The man I like to call "The Pope of Love" in his Love and Responsibility, and The Theology of the Body, has translated the Gospel into the language of our era, of our time and culture. He has expressed the deepest truths of our identities as sexual creatures in the most immediate possible language-the language of the body.

The job before us is simply to assimilate these teachings as they relate to the single life-and then to present those teachings to singles in the most relevant, real and compelling terms. Through the redemption and the untwisting of our desires for nuptial union, singles may find the way, and a culture consumed with the values of single life may find the way, into the heart of family life in the Church, and from thence to paradise.

All of this is beginning to happen right now in our midst. At the "National Conference on the Theology of the Body" last summer (2004) in Atlanta, Mary Beth Bonacci spoke on the meaning of the single life.
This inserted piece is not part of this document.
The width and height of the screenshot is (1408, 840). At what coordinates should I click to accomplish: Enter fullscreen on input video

To my knowledge, it was the first time that any major conference has ever included the topic of single life. There was a tremendous energy in the air as Mary Beth spoke of issues faced by Catholic singles every day of our lives, issues the vast majority of attendees had never before heard mentioned in any public forum.
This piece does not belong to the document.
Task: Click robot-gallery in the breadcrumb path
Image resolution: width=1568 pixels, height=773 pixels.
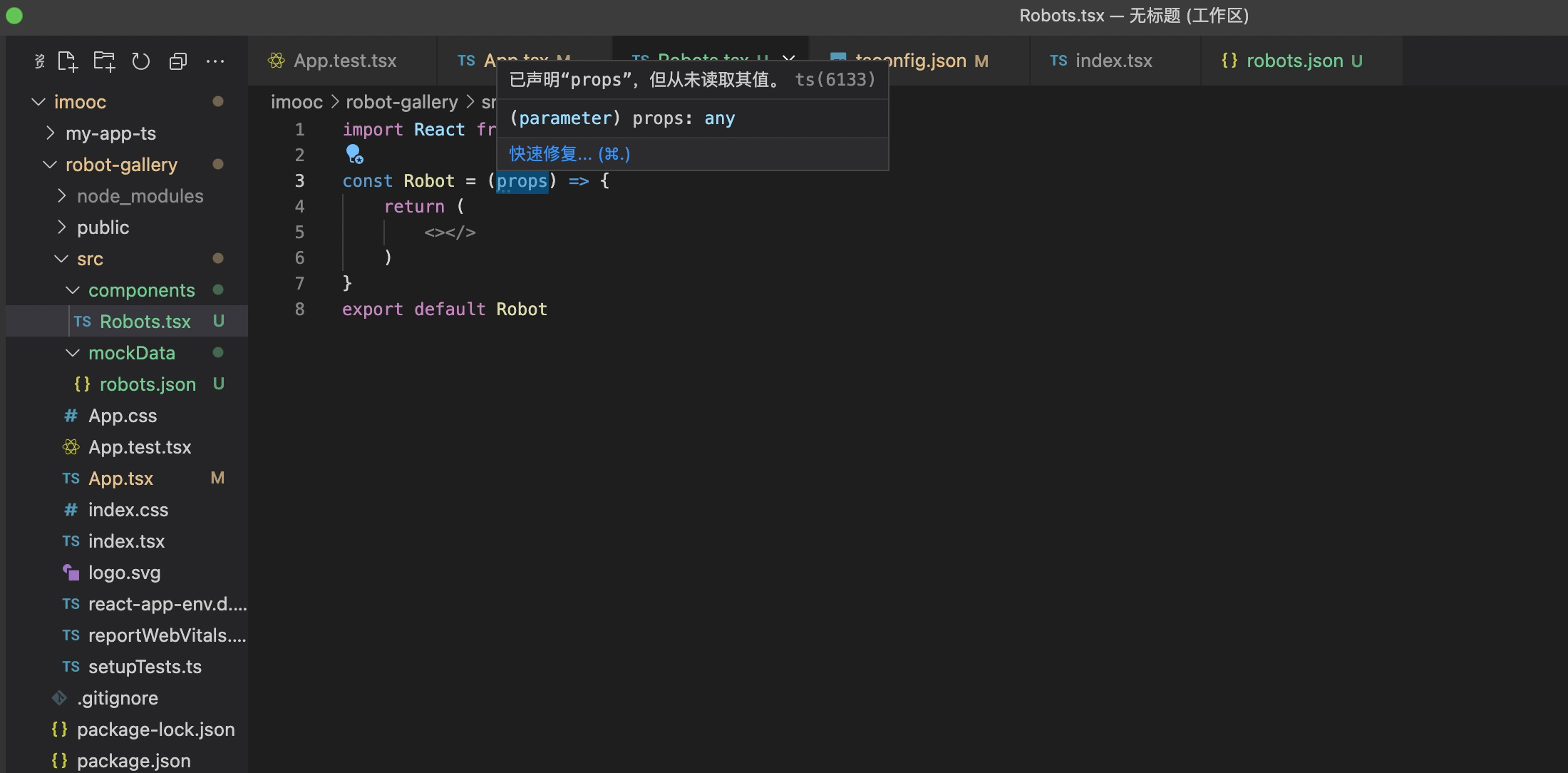Action: coord(401,103)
The "First-Ever National Catholic Singles Conference" in February, 2005 in Denver. This two-day conference featured a crowd packed well beyond the auditorium's 400 person capacity. The crowd, drawn from thirty states, enjoyed two days of talks and activities which addressing the most fundamental truths of living in this society as a single person.

Mary Beth Bonacci, on of its featured speakers, wrote of this conference that "it is the first step in a really positive, beautiful, healthy revolution." One attendee expressed the sentiments of many when she stated, "this has been a life-changing experience. I had no idea how much I needed to be here."
Conference organizer Anastasia Northrop is planning several more regional Catholic Singles Conferences. More information, and recordings of the Denver conference, are available at www.TheologyoftheBody.net.
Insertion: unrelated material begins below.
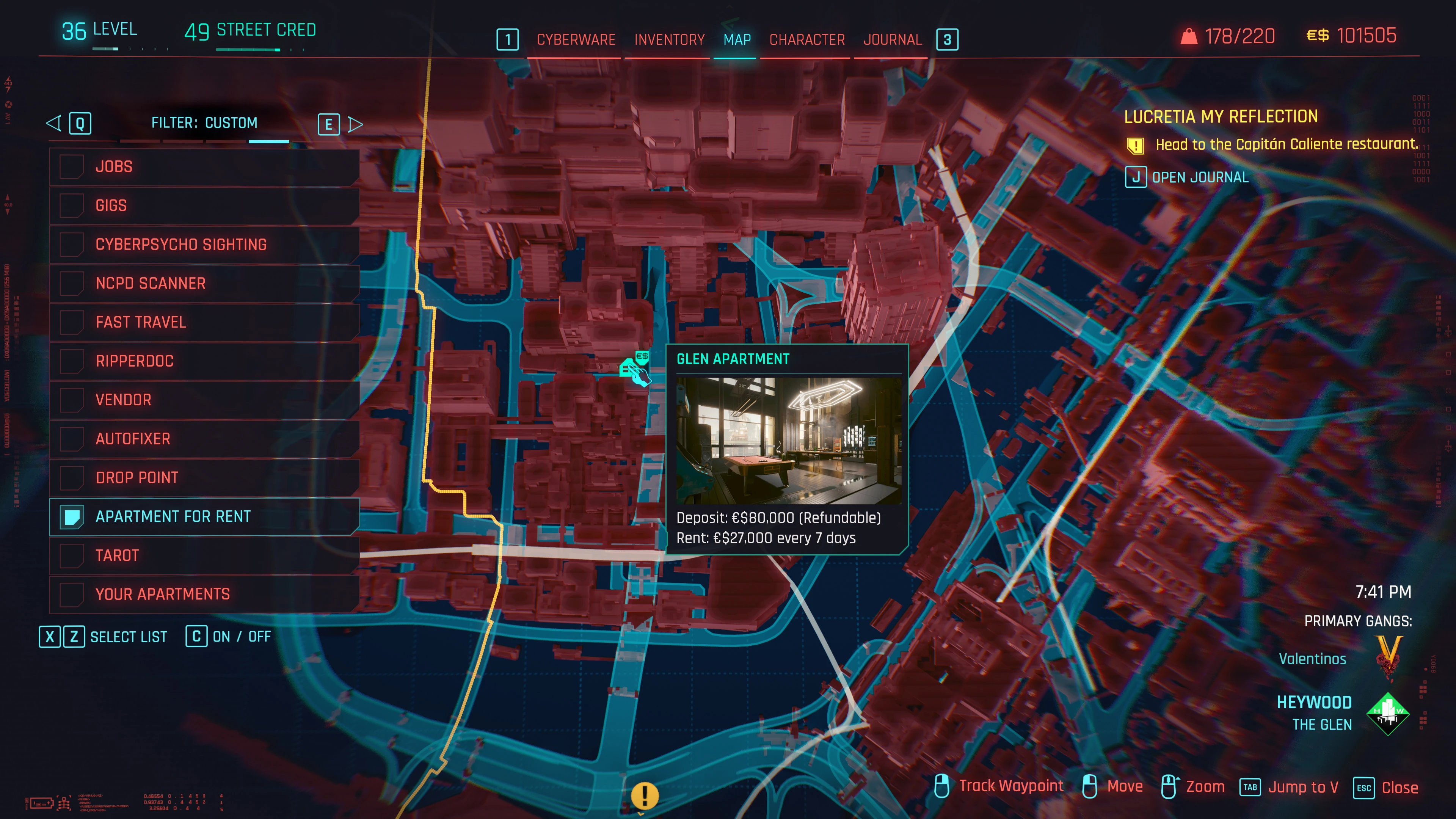Enable the Jobs map filter
The height and width of the screenshot is (819, 1456).
pos(71,166)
I have been traveling the country presenting a seminar titled "GOD OF DESIRE: From Dating to Courtship to Paradise." In the context of a very practical seminar on dating, we see our creator revealing himself, and revealing us to ourselves, through our attractions toward and desires for one another. This is nothing other than the Gospel expressed in the language of the body as given to us by the great Pope of Love. In addition to offering singles much-needed encouragement on the topic of courtship, the www.GodofDesire.com website includes curricula for singles ministry based upon an extensive compilation of excerpts from the writings of Pope John Paul II.

There is no turning back now. The dam has broken. The revolution is launched. Single life is becoming understood and singles are finding homes in the family life of the Church. From these singles and from this outreach the entire culture around us is being transformed into a culture of family, a culture of life.

And from these singles will spring ALL of the vocations of tomorrow. Our Church will thrive. She will prevail, and she will shepherd ALL of her sheep.